The previously secret landfill is on the north side of of Highway 782 about a quarter of a mile east of where it intersects Wai’anae Valley Road. Access to the dirt road leading to the dump site is blocked by a pipe fence latched with a combination paddle lock and a “No Trespassing” sign.

Carroll Cox, an environmental activist and president of EnviroWatch Inc., was with the group that inspected and photographed the landfill on Thursday.

He described the site as a years-old “active landfill” about two acres in size and filled with “hundreds and hundreds of tons of hazardous solid waste and potentially toxic materials” dumped inside a gated and locked setting.

The materials include concrete blocks, old painted wood, asphalt, rebar, cast iron, hollow tile bricks, roofing materials and green matter. While much of the debris is covered with dirt, several recent mountains of rubble also decorate the canyon landscape.

“What’s happened is that they buried the stuff and spread the dirt over it,” Cox said.

“You can see where they’ve graded this. I mean, whoever’s doing this is pretty bold. They are going in there with heavy equipment after they’ve dumped, and then bury it – smash it down and spread it out and put dirt on it.”

Lucy Gay, director of Continuing Education & Training at Leeward Community College in Wai’anae, learned about the landfill from a colleague who hiked the isolated area over the July Fourth weekend and stumbled across huge debris piles.

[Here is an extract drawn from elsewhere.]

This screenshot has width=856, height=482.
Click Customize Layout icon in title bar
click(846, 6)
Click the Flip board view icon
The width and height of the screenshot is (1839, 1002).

Gay and area Hawaiian activist Alice Greenwood investigated the site on their own and contacted Cox. The three returned on Thursday, along with the students.

“We want to know who are the guys who are dumping all this stuff on the land,” Gay said. “This is a big dump.”

Gay, Greenwood and Cox uncovered documents among the materials that they think will help investigators locate the trash haulers.

“This is one of those difficult-to-find dumps that the Wai’anae Coast has been plagued with for years,” Cox said. “Every canyon has played host to illegal dumping of this type. But this is one of the most clandestine examples I’ve ever seen.”